● **EXERCISE GOAL**: Output, exactly as written, the lines below starting at the line containing "Task: Apply italic" and ending at the line containing "Given: Click the C++ language entry". Drop the pictures and keep both end lines.

====== INFORMATION PROVIDED

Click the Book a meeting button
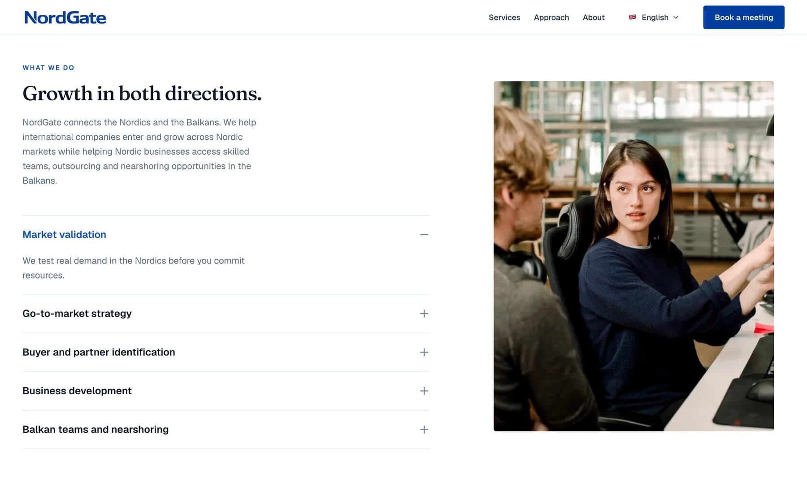 [744, 17]
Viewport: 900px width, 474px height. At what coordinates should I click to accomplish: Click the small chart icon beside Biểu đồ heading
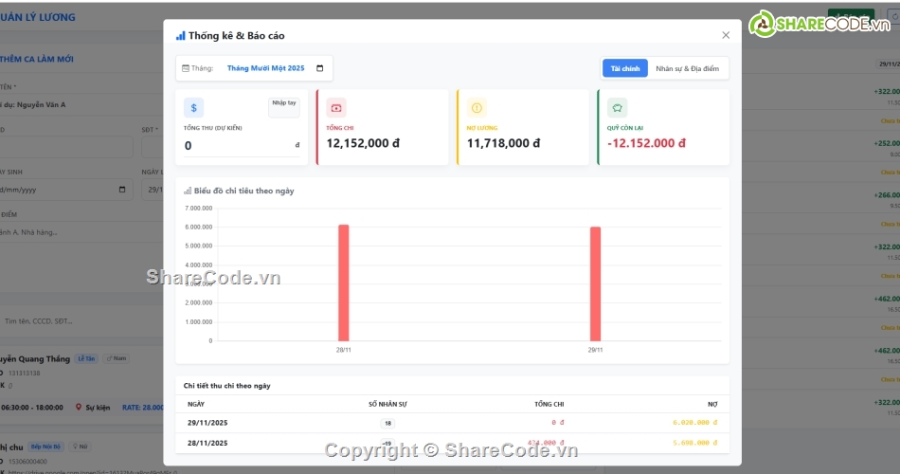click(188, 191)
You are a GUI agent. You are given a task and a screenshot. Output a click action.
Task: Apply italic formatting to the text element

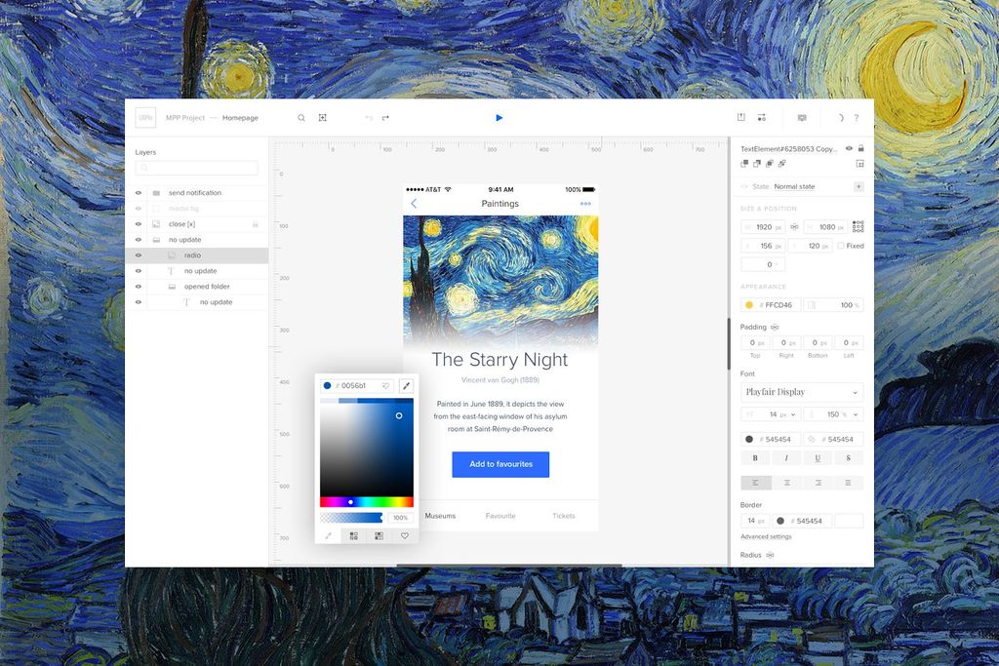786,457
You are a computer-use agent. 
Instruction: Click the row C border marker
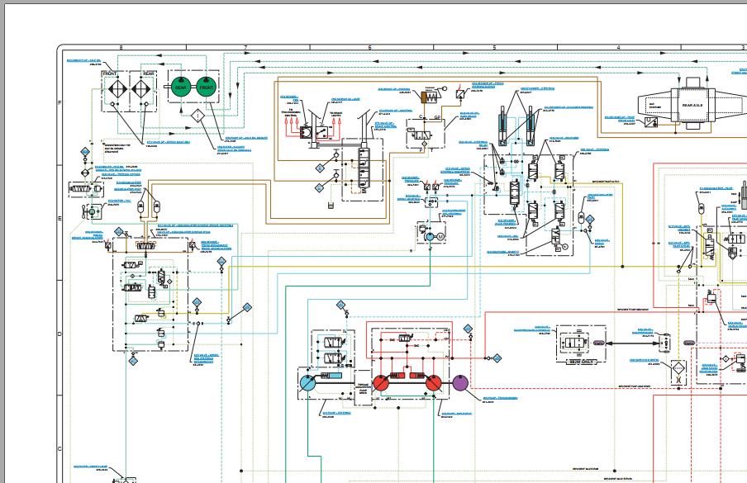tap(59, 449)
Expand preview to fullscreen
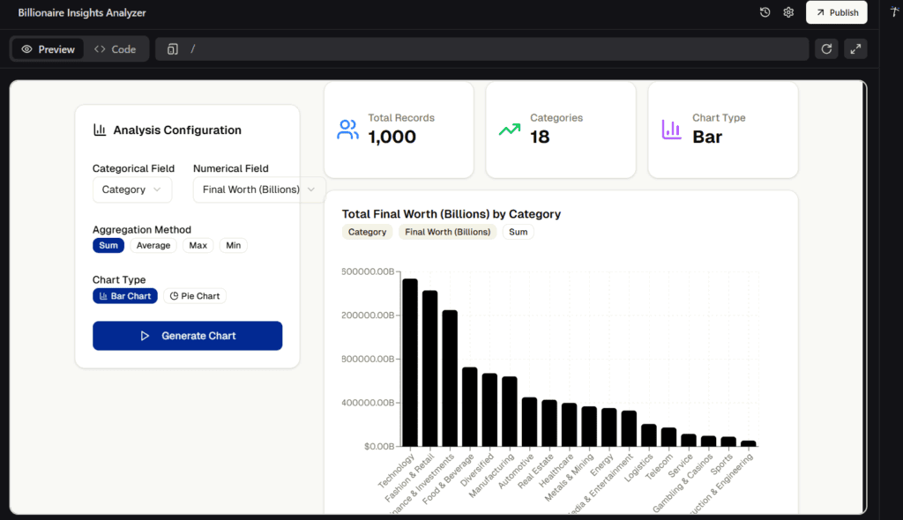 pyautogui.click(x=854, y=48)
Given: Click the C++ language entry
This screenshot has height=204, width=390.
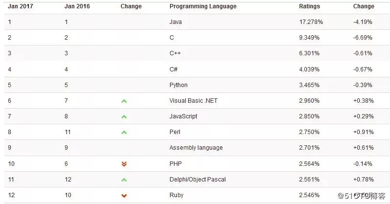Looking at the screenshot, I should click(175, 53).
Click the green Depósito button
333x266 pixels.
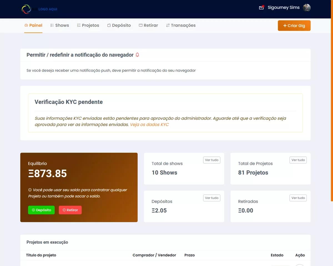(x=41, y=210)
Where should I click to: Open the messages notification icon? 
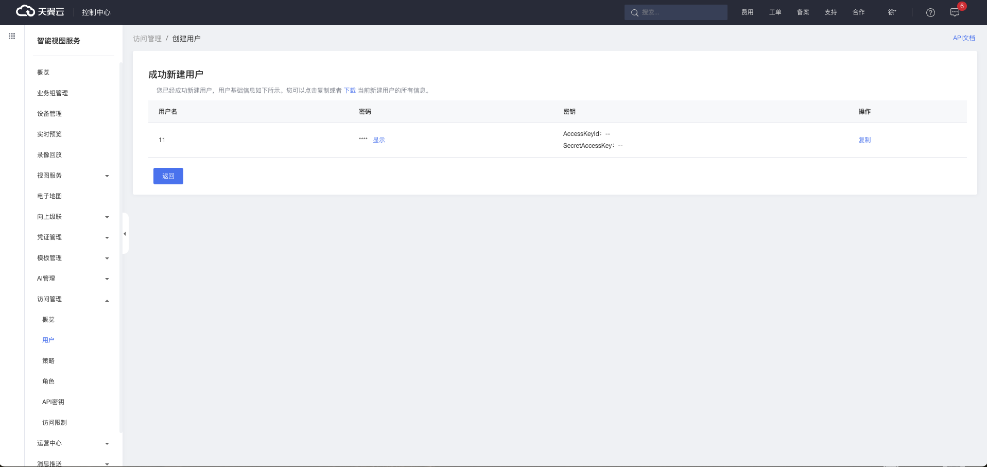[x=955, y=12]
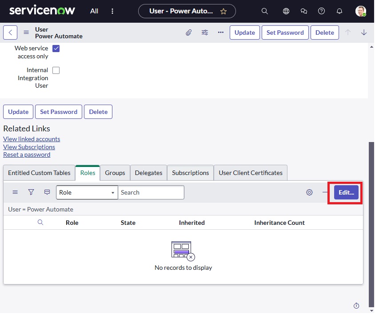Open the help question mark icon
375x317 pixels.
(322, 11)
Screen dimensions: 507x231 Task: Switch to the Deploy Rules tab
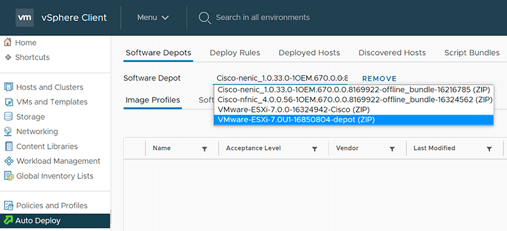click(x=235, y=53)
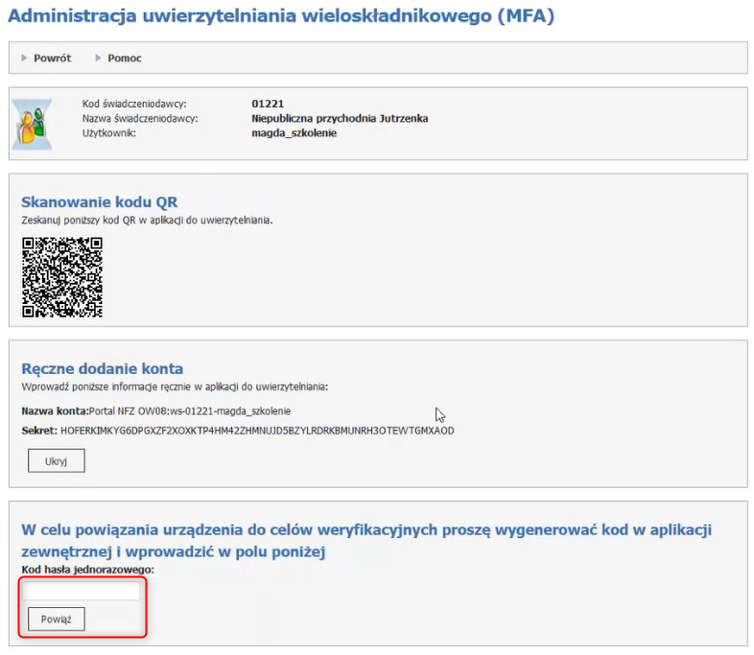Viewport: 754px width, 655px height.
Task: Click the QR code image
Action: click(61, 277)
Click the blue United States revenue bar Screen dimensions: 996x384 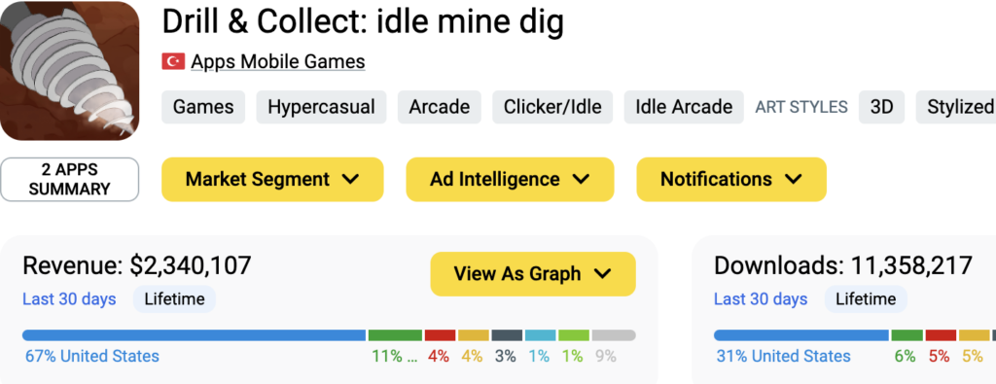[x=195, y=335]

============

● **EXERCISE OUTPUT**:
Task: Apply italic formatting to the text element

786,457
You are a computer-use agent. 
Instruction: Click the row C border marker
tap(59, 449)
Expand preview to fullscreen
 pyautogui.click(x=854, y=48)
Given: Click the C++ language entry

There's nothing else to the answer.